Drei Sterne für die Geschichte. "The Distance from me to you" ist kein zweites "Wild". Das ist auch nicht tragisch. Das eine ist die wahre Trail- und Lebensgeschichte der Autorin. Dieses hier ist ein Jugendbuch, bei der die fiktive Protagonistin nach dem Highschool-Abschluss ihren Rucksack packt und sich (eher trotzig als notgedrungen) alleine auf den Weg macht.
Der Weg, der Appalachian Trail von Maine nach Georgia, bleibt dabei leider blass und austauschbar. Ein paar Wegpunkte werden genannt, so richtig wichtig sind sie nicht. Kendra, die Hauptfigur, begegnet einem Bären und einem Elch, aber ansonsten könnte die Geschichte auch in Australien oder sogar auf einem verlängerten Rheinsteig spielen.
Trotzdem ist Kendras Wanderung unterhaltsam. Der erste Anstieg scheitert, dann kommt sie ins Rollen und trifft einen wunderlichen Jungen, der ganz andere Probleme als das perfekte Mädchen aus der fast perfekten Familie hat. Problematisch wird es erst, als er abseits des Trails wandern möchte - und sie ihm trotz aller Alarmglöckchen folgt.
Warum nur zwei Sterne für das Buch? Der Schreibstil ist ermüdend. Zu oft wird nach gedacht und diese Gedanken in kleine, um Verständis werbende Sätze aufgeteilt. Die Hauptfigur soll gemocht werden und dafür wird ständig getrommelt.
Fast noch schlimmer: Die Autorin scheut sich, die Protagonistin nackig zu machen und in wahre Abgründe zu blicken. Nicht wortwörtlich, ein paar mal legt Kendra ihre Klamotten beiseite und schaut abseits des Trails auch über eine Klippe. Aber im übertragenen Sinn macht sie es nicht.
Die Wanderung ist trotz des miesen Starts zu perfekt. Kendra bekommt keine Blasen (da sie ihre Schuhe brav eingelaufen hat), sie hat immer Proviant dabei, sie hat für alles und jeden Verständnis. Die einzigen kleinen Dramen: Ihr Lieblingsshirt ist irgendwann so verschwitzt und dreckig, dass es im Mülleimer landet und ihr Körper nach der Hälfte der Wanderung nicht so drahtig wie erhofft. Oh, und das iPhone ist kaputt.

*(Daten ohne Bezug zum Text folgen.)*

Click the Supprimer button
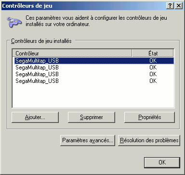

Das mag natürlich alles einen Sinn verfolgen: Die Autorin möchte eine Hauptfigur, die alles alleine auf die Kette bekommt, die sich durch nichts aus der Ruhe bringen lässt. Als Vorbildfunktion für andere Mädchen, die nach der Schule ihren Rucksack packen wollen. Aber Vorbilder dürfen auch mal auf die Nase fallen, Pläne über den Haufen schmeißen, weinen. Sie müssen nicht immer stark sein. Und es ist etwas schwierig, dass sich Kendras Rolle genau dann ändert, als sie das macht, was man tunlichst lassen sollte - als sie den Trail verlässt.
Mit diesen warnenden Gedanken im Hinterkopf ist es aber ein durchaus unterhaltsames Buch. Eines, das Lust auf weitere großartige Wanderbücher macht. Wie "Picknick mit Bären", "Laufen. Essen. Schlafen." und natürlich "Wild". Und das motiviert, die Wanderstiefel zu schnüren und loszulaufen. Aber denkt immer dran: Es ist nicht immer alles perfekt. Auch nicht auf dem Trail.